Finding the right target, though, requires a careful balancing of competing goals.

“DOER should assure the target is large enough that substantial, relevant experience is gained by all, but not so large that it becomes unworkable and a substitute for the fully functioning market,” wrote Phil Giudice, CEO and president of Cambridge-based storage company Ambri, in a letter to DOER Commissioner Judith Judson in December. 

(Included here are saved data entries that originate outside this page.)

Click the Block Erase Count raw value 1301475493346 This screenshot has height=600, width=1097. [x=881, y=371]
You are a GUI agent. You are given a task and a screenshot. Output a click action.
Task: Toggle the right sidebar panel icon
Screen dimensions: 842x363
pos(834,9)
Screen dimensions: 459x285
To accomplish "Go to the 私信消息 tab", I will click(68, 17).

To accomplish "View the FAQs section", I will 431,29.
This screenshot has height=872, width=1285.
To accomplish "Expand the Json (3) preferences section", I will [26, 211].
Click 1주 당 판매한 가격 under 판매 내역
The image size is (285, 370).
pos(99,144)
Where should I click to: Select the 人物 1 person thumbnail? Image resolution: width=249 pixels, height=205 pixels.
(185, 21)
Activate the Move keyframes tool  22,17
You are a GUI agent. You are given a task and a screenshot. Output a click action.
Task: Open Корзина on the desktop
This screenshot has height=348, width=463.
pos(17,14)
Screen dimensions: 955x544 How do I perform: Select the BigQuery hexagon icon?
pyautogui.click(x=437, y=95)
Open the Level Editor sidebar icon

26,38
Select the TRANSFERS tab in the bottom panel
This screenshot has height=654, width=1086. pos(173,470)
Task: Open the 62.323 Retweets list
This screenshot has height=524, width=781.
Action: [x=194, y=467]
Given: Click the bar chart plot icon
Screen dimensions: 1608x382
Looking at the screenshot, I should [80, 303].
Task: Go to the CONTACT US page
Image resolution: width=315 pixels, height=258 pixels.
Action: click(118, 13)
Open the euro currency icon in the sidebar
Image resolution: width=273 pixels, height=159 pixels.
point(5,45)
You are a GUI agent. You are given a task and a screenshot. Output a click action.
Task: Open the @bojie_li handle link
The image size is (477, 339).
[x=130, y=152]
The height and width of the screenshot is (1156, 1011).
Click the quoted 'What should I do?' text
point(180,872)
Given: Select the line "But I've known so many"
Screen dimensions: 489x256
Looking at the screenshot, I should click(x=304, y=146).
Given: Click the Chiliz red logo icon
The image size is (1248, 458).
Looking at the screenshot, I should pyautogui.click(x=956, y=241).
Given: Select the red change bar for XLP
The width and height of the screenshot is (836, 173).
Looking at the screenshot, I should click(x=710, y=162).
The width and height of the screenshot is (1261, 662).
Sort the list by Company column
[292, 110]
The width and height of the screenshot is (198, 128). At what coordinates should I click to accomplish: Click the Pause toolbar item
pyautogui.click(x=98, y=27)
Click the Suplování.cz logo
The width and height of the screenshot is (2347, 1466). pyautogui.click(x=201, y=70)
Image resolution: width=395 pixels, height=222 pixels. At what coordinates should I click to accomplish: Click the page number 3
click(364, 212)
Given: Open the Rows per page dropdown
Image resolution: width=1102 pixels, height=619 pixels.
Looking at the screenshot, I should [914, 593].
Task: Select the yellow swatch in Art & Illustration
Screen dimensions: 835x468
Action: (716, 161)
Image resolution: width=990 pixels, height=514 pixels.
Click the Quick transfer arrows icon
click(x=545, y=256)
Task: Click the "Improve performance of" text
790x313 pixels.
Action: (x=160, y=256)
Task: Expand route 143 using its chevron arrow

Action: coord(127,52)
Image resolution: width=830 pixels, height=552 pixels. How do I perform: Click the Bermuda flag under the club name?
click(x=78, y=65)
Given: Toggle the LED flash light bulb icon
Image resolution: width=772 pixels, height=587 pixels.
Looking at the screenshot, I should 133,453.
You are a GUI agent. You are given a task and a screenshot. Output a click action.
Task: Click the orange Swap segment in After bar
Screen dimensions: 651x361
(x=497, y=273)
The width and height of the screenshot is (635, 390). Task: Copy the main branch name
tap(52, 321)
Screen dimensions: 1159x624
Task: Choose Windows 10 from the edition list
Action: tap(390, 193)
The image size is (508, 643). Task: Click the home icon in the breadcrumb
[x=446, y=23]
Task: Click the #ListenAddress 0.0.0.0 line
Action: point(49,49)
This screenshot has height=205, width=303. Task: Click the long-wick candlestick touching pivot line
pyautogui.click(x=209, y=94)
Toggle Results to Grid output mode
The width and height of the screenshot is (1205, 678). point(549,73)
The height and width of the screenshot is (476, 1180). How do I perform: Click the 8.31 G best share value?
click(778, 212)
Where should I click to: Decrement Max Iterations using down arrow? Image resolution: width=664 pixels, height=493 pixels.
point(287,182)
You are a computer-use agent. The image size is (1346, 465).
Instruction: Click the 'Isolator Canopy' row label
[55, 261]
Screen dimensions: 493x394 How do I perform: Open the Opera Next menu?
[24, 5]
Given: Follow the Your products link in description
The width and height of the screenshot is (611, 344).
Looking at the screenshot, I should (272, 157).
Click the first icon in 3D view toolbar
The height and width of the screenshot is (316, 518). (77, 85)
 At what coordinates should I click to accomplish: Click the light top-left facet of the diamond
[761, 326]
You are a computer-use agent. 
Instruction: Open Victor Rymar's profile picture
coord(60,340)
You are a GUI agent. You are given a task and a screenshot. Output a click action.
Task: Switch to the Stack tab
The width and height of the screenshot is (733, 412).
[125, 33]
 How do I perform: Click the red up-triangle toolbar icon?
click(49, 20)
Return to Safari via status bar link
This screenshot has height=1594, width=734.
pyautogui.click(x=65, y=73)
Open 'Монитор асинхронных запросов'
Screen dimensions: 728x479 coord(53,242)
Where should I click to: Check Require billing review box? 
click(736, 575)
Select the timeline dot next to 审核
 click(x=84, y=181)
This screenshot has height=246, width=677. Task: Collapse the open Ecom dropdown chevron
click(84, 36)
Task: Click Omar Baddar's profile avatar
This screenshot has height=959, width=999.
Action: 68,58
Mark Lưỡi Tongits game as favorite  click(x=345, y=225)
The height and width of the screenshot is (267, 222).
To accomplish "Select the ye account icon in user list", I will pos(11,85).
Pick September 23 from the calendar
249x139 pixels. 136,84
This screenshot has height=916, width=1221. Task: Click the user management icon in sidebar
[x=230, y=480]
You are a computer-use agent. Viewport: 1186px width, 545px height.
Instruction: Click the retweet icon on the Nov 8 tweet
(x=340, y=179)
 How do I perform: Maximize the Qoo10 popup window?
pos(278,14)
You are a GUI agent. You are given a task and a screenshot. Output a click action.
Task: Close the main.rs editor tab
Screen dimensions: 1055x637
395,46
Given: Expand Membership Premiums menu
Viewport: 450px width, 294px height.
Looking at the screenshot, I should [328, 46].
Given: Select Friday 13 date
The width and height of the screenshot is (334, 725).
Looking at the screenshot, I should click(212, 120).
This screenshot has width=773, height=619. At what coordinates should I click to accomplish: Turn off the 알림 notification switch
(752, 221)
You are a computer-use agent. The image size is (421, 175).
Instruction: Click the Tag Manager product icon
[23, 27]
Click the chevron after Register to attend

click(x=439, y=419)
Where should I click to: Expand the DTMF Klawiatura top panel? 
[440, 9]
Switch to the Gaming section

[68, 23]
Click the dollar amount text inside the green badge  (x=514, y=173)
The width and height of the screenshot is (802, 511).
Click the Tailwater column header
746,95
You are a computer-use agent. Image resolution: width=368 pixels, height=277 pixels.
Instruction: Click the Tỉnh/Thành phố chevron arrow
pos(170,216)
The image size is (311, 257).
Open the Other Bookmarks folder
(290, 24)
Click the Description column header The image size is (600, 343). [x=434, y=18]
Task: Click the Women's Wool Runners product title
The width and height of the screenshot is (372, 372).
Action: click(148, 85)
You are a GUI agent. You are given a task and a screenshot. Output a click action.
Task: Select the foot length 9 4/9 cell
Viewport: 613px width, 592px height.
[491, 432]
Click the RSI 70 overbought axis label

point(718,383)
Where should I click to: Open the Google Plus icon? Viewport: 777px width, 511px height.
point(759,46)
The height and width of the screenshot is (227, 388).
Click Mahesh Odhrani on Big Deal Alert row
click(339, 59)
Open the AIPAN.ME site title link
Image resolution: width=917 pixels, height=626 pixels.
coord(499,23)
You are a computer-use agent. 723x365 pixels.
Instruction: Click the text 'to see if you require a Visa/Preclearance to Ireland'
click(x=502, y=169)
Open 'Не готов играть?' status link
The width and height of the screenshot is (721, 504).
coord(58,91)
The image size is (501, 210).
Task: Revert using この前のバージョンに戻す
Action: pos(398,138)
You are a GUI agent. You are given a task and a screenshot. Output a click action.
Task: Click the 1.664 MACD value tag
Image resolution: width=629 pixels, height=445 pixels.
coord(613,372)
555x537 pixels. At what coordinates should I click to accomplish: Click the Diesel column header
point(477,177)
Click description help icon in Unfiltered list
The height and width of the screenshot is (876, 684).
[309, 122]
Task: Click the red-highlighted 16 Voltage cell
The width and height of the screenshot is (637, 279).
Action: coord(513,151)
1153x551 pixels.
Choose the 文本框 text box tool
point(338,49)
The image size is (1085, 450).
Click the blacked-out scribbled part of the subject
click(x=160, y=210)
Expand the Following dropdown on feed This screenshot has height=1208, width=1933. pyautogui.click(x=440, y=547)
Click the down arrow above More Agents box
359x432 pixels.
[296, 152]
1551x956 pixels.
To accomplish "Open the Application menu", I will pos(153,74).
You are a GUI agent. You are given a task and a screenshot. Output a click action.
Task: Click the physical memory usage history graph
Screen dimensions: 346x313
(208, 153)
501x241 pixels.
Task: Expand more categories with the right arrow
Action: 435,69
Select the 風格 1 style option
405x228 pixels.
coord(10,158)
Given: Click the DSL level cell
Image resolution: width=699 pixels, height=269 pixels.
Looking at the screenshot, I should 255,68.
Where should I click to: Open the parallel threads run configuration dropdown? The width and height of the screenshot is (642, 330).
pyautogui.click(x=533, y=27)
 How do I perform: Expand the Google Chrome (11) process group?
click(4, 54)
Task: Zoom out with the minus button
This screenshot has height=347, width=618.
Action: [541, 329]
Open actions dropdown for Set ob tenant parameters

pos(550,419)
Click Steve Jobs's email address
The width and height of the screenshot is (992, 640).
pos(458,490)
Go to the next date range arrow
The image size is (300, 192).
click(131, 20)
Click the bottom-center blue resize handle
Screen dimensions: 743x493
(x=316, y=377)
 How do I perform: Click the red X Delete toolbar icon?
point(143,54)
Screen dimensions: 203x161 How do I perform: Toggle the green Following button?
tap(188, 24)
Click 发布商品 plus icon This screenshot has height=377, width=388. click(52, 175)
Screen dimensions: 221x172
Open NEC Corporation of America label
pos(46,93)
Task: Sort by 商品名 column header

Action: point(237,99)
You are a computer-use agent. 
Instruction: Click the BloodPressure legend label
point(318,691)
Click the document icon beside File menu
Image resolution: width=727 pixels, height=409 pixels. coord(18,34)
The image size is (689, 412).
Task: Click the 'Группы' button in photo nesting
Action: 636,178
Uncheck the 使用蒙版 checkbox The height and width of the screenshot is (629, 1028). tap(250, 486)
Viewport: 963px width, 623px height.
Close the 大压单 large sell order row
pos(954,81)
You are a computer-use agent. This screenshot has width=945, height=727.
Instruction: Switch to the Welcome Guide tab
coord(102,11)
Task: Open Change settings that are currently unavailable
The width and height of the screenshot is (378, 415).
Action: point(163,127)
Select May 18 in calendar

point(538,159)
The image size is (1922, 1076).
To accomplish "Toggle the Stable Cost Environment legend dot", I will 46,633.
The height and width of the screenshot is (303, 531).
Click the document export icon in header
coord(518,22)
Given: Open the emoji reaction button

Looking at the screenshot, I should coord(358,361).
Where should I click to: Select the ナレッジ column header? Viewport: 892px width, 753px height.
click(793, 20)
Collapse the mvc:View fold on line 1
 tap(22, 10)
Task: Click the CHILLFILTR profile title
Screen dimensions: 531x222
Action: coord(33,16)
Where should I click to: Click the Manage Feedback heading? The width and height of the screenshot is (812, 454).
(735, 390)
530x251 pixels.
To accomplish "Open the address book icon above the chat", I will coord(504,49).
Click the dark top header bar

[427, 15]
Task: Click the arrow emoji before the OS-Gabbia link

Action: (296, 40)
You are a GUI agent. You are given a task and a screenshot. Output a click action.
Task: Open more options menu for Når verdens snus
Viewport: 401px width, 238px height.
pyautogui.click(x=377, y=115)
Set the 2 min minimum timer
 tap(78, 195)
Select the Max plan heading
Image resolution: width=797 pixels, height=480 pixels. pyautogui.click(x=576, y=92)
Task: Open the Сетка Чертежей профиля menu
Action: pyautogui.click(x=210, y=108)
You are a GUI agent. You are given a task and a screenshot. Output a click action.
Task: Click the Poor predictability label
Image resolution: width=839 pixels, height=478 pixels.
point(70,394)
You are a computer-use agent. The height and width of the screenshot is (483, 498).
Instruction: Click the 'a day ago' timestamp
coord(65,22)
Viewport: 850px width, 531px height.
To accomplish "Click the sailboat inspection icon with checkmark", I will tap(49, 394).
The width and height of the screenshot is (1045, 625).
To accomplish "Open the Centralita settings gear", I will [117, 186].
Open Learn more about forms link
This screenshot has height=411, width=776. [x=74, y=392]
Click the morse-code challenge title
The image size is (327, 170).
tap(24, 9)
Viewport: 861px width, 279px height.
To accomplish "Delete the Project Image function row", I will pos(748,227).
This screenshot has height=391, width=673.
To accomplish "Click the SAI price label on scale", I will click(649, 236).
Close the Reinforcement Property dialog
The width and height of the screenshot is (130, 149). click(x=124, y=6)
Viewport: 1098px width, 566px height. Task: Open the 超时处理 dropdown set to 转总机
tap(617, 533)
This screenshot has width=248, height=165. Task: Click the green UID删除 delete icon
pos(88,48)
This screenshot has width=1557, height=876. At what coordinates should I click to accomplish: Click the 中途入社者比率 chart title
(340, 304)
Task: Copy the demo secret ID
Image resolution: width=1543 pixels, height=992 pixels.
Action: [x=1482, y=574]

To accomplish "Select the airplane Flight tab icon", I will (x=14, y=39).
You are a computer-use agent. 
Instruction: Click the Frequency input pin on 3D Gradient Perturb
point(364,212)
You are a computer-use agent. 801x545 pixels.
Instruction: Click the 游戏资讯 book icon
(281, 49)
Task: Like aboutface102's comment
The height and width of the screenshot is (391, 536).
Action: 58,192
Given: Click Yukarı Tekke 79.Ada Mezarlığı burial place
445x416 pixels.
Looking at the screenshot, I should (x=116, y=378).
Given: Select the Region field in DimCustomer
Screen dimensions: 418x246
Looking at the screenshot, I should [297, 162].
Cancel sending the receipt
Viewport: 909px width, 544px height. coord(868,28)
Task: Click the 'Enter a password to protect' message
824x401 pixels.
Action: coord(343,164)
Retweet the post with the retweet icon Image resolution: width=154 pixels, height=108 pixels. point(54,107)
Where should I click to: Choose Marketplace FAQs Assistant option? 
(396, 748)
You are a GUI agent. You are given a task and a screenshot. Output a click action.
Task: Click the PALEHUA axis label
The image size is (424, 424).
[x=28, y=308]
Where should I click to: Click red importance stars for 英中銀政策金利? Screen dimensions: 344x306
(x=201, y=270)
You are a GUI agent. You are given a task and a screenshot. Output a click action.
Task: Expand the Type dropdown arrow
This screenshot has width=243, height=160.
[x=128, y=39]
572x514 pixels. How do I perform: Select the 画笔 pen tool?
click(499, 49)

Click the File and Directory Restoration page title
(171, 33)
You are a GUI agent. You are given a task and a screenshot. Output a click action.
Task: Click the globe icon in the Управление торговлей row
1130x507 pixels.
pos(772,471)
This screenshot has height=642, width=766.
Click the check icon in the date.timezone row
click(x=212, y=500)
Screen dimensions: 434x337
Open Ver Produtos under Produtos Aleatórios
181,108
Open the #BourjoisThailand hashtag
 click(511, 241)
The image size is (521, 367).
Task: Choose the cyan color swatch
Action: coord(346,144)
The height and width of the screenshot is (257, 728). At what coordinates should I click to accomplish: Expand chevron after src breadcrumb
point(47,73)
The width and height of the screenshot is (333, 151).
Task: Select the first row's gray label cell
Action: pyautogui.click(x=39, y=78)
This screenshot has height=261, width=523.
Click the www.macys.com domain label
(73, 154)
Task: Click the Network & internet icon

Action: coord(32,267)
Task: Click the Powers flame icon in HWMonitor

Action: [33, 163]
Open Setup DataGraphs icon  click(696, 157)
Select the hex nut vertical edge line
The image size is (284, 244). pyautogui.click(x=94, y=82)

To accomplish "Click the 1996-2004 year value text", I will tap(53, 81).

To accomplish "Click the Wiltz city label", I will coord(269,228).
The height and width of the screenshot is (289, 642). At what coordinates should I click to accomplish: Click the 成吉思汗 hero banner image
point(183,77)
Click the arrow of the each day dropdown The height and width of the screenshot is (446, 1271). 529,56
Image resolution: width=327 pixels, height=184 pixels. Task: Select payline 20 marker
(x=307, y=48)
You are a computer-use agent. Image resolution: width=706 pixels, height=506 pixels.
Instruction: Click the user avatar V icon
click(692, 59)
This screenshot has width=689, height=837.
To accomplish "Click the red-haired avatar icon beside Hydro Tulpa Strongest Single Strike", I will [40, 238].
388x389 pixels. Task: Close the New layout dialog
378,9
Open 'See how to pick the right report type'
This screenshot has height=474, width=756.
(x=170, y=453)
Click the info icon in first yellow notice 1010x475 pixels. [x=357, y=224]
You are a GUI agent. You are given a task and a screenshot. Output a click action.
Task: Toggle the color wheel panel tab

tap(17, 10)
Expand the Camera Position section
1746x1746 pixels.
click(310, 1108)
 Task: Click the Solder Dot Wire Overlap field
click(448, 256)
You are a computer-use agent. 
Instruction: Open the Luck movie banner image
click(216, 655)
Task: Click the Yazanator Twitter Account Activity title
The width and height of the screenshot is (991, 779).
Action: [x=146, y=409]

DOER isn’t starting from scratch here. The department had a hand in the State of Charge report from September, which comprehensively analyzed the value of storage for the Massachusetts grid and concluded that up to 1,766 megawatts of storage installed by 2020 would maximize savings for ratepayers. Storage can reduce the state’s system costs like peak capacity, transmission and distribution upgrades, overall energy prices, integration of intermittent renewables, and ancillary grid services that smooth out the momentary differences between supply and demand.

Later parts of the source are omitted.